## Task prompt
Only one stretch of the data below is needed: the line with "Task: Open the file info inspector tab" through the last line. Output it exactly and drop the pictures.

[Provided data]

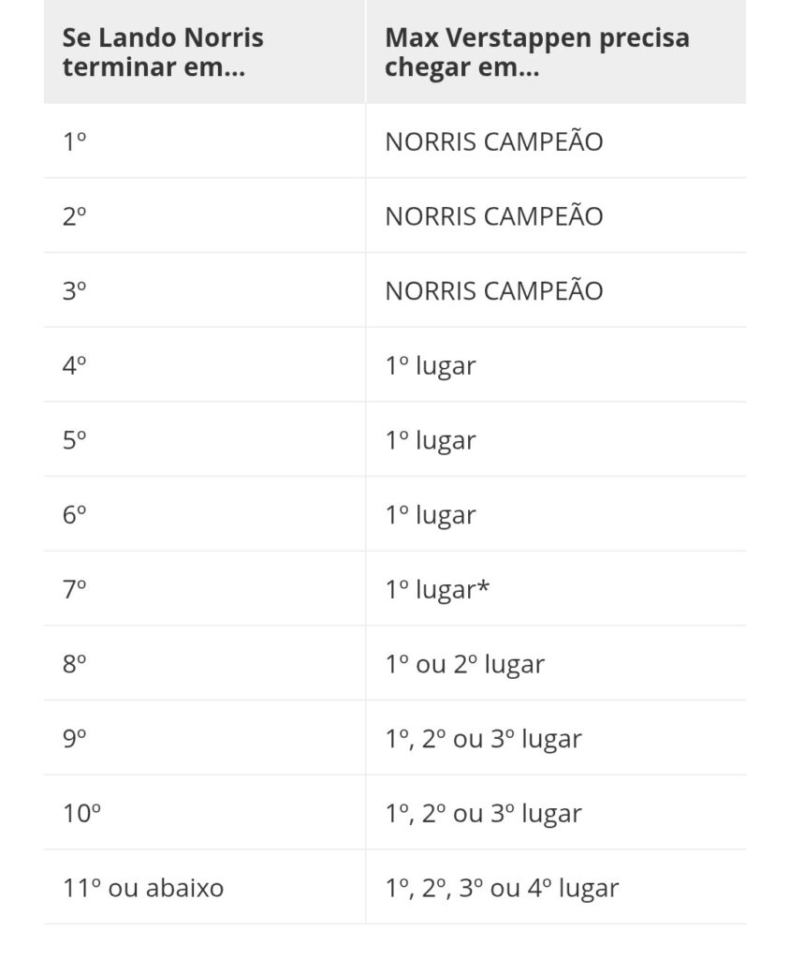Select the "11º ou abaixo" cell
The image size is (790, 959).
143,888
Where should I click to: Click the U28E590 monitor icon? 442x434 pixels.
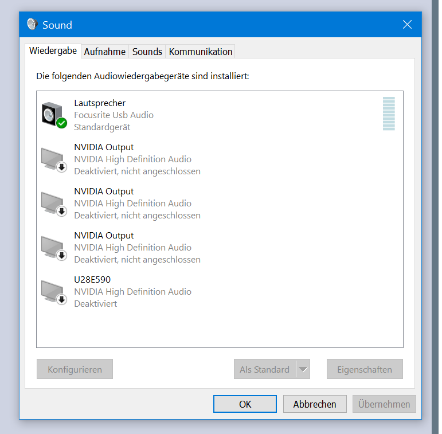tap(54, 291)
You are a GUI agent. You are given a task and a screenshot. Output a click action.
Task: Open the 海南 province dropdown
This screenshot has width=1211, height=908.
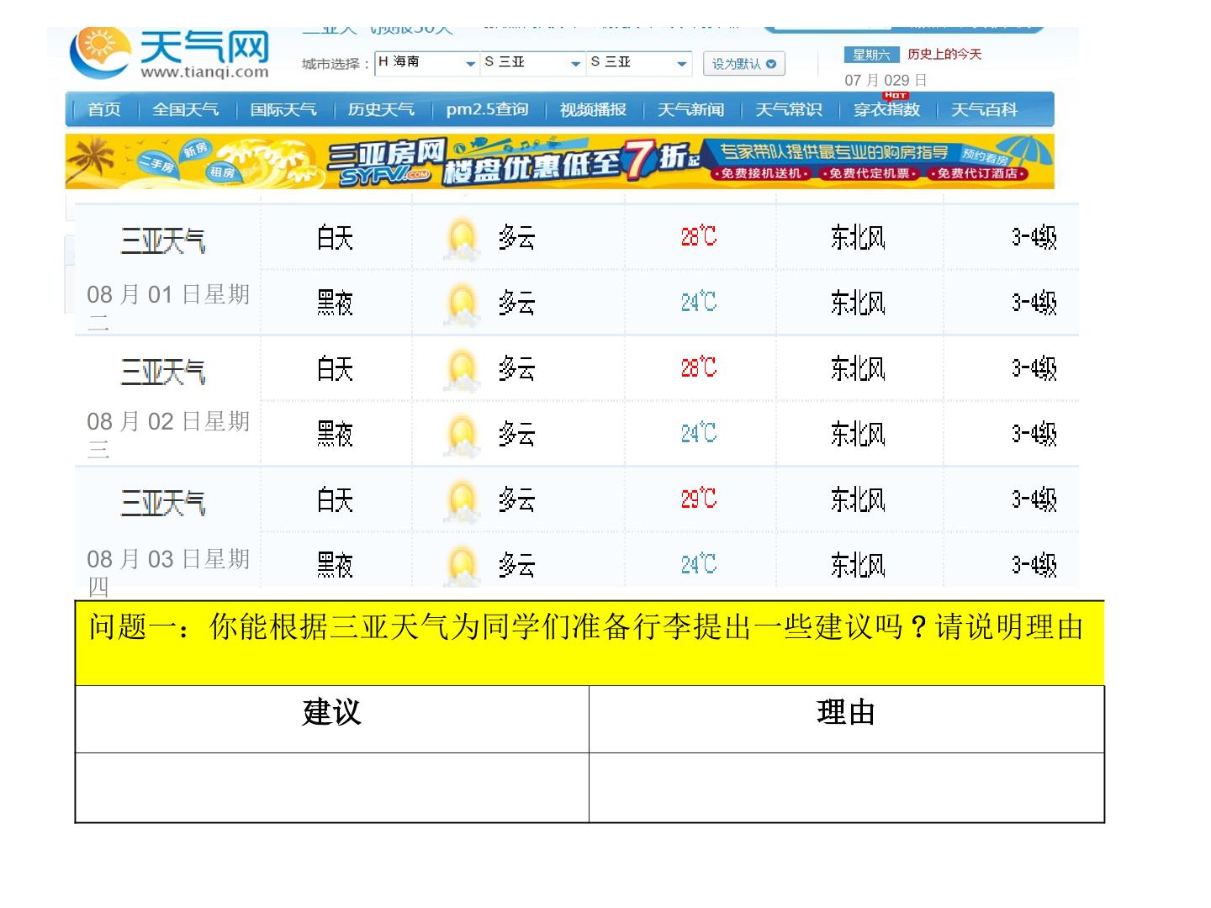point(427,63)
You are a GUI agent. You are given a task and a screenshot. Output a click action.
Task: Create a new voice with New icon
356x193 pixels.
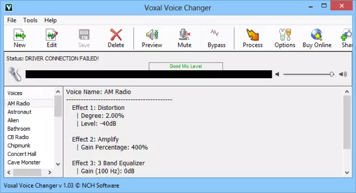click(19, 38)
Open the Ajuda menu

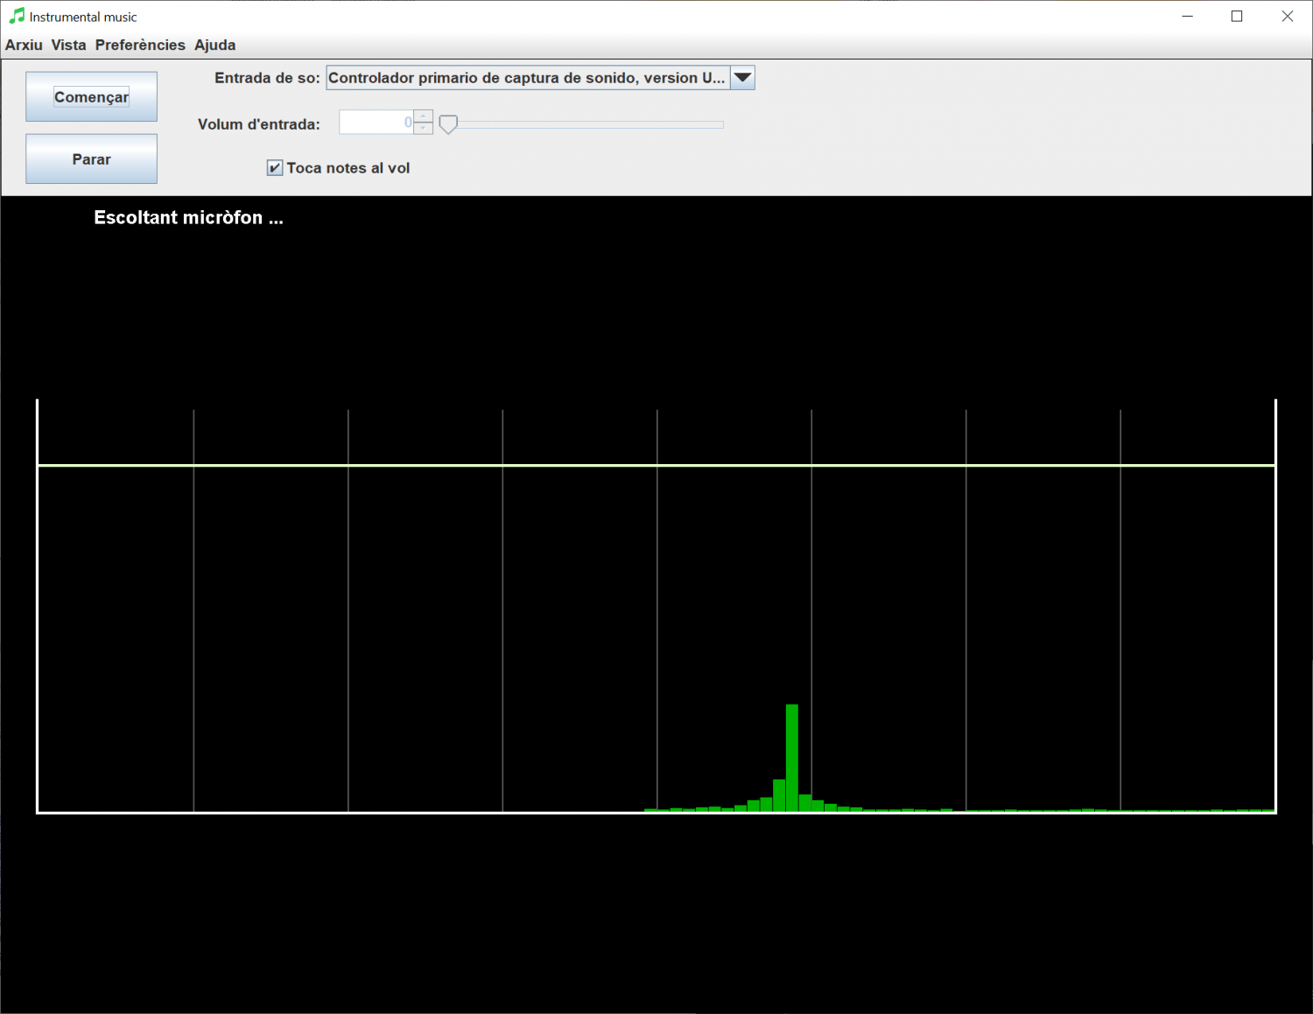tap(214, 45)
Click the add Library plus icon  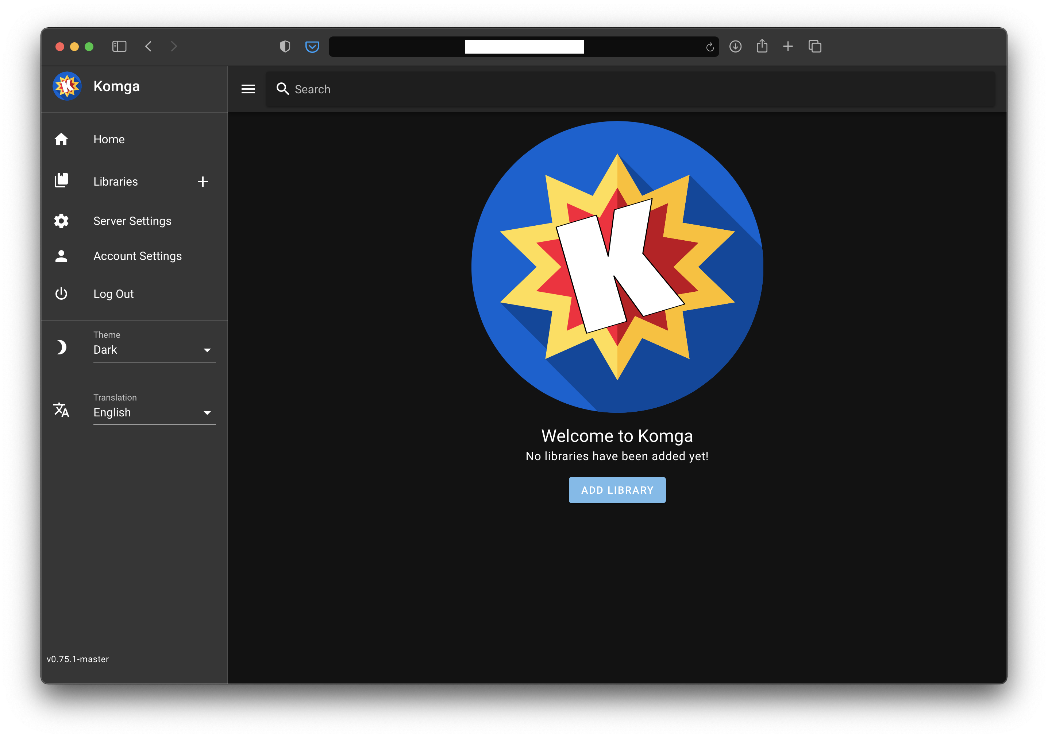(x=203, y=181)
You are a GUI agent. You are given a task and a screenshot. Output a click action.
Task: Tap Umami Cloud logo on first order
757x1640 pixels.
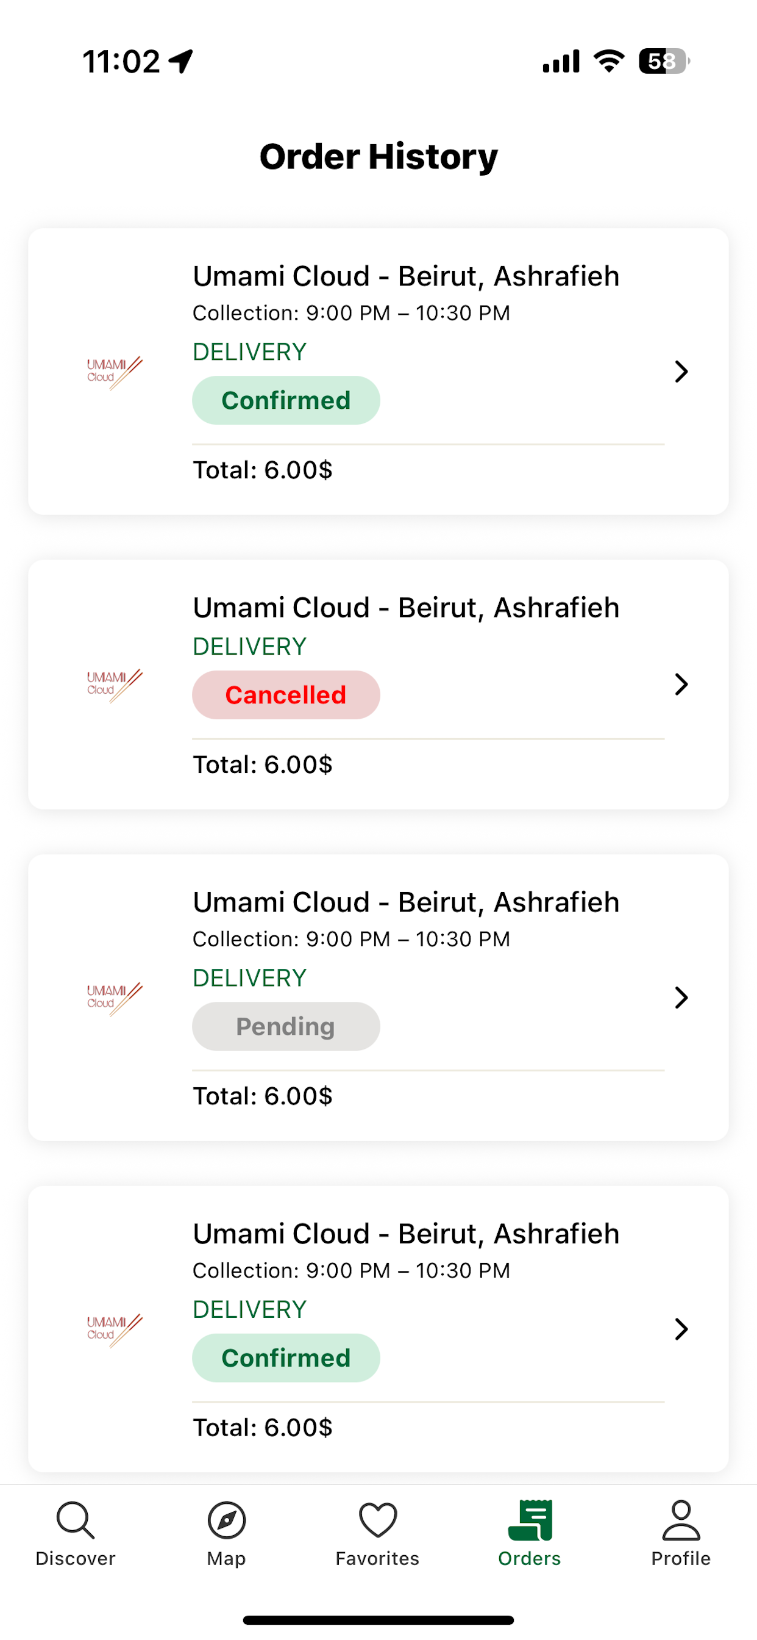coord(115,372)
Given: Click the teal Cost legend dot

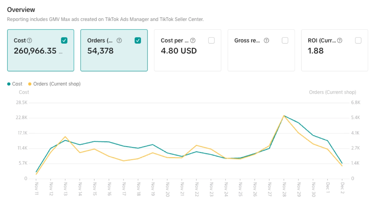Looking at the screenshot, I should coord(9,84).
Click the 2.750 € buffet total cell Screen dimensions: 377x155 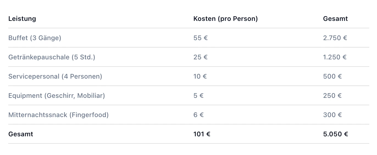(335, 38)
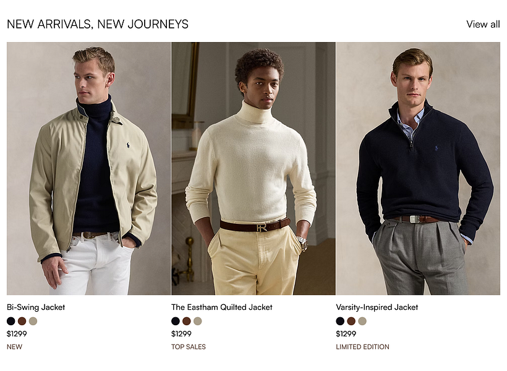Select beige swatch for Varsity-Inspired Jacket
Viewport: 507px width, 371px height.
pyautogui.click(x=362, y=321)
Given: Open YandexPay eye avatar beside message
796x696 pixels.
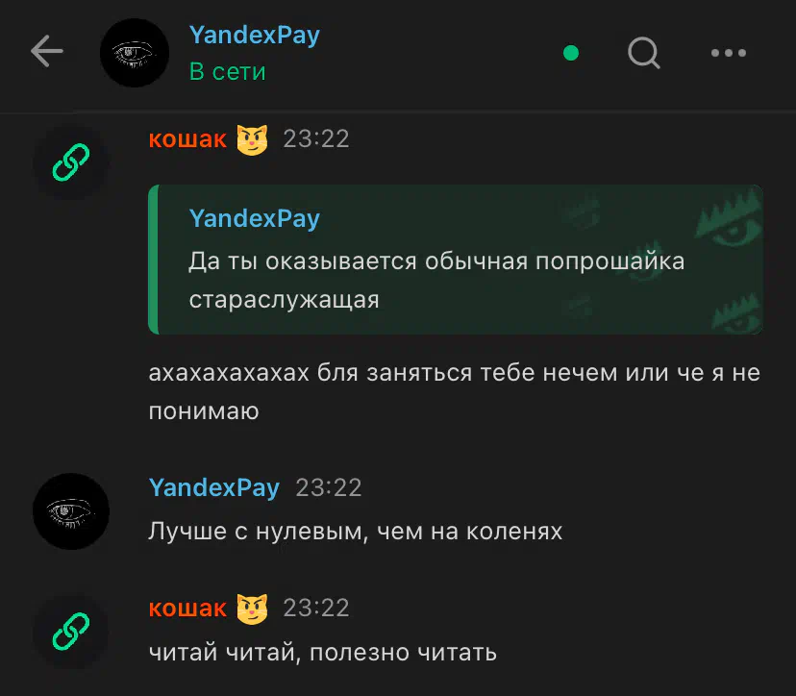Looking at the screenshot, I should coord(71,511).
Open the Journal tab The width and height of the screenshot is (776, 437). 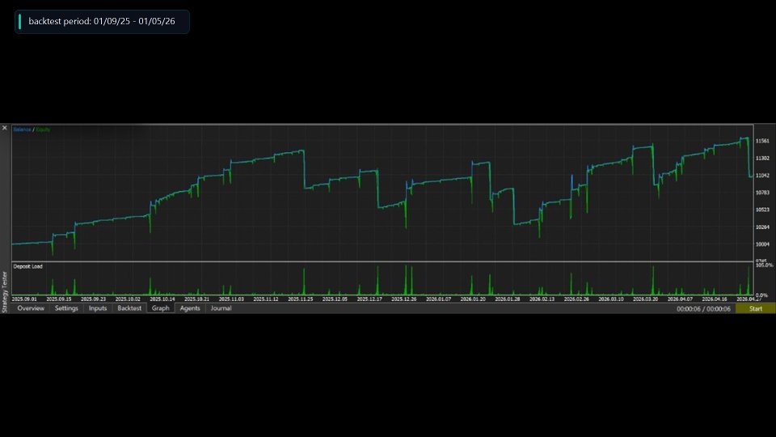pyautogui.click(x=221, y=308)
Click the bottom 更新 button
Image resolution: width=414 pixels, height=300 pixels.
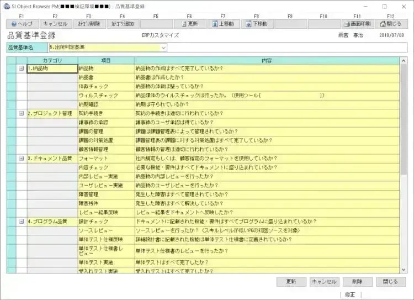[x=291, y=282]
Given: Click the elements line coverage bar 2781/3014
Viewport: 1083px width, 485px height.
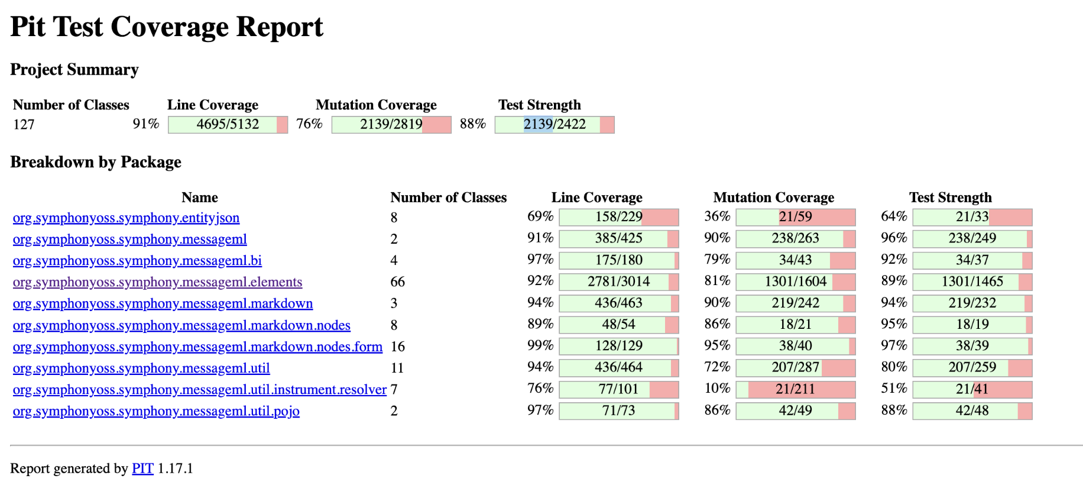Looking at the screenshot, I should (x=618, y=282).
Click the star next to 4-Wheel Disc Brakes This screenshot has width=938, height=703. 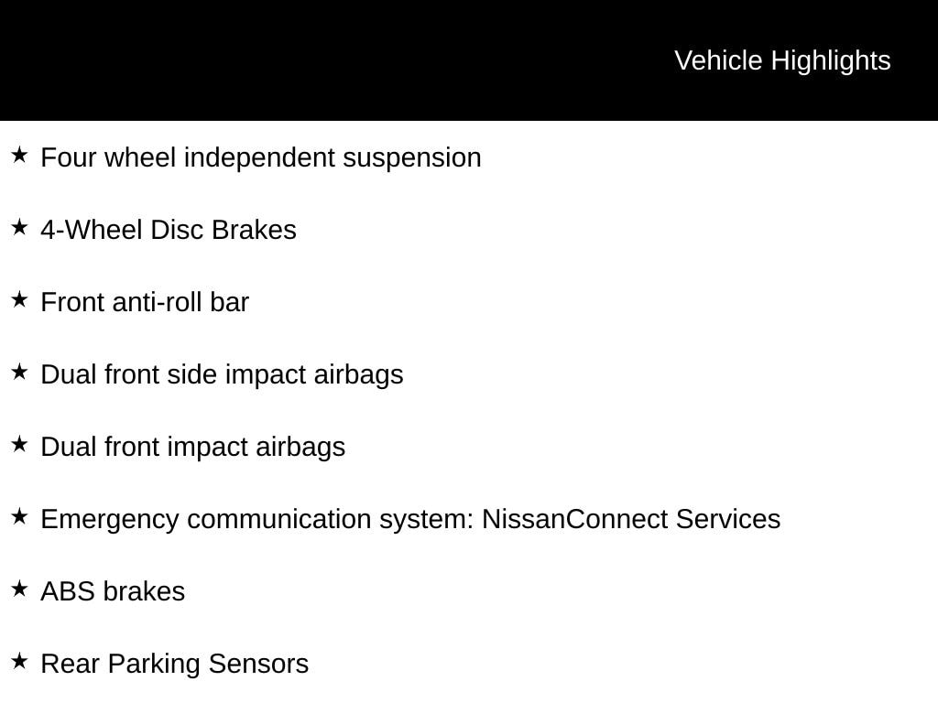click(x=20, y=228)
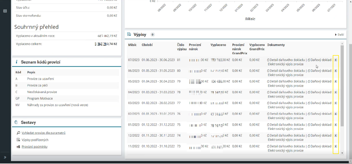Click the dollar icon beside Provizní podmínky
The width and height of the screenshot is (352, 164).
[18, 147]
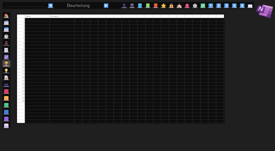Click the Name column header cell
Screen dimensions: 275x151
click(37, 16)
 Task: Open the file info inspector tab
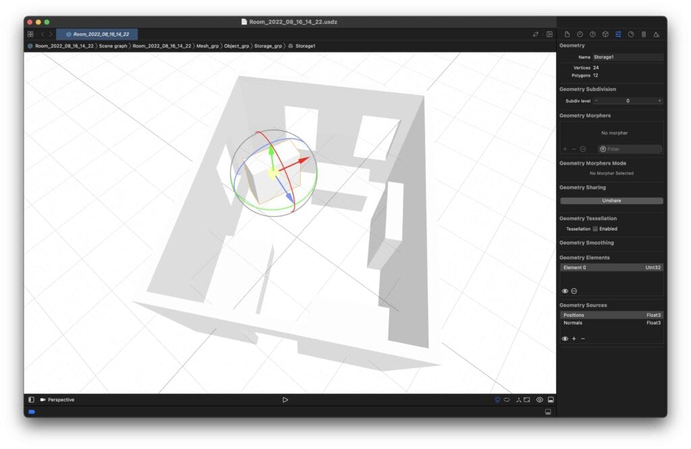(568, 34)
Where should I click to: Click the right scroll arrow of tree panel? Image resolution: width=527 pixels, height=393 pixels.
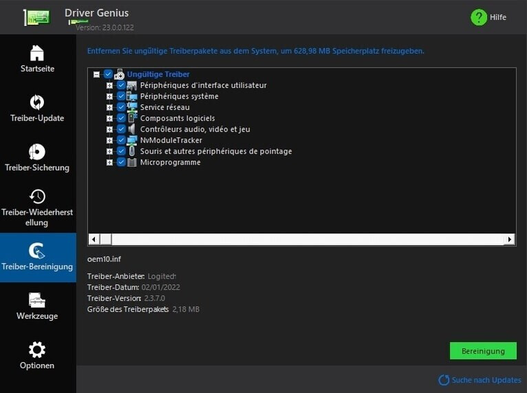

[/Provided data]

## Response to the task
 Task: Open the file info inspector tab
(568, 34)
Where should I click to: Click the right scroll arrow of tree panel? Image resolution: width=527 pixels, height=393 pixels.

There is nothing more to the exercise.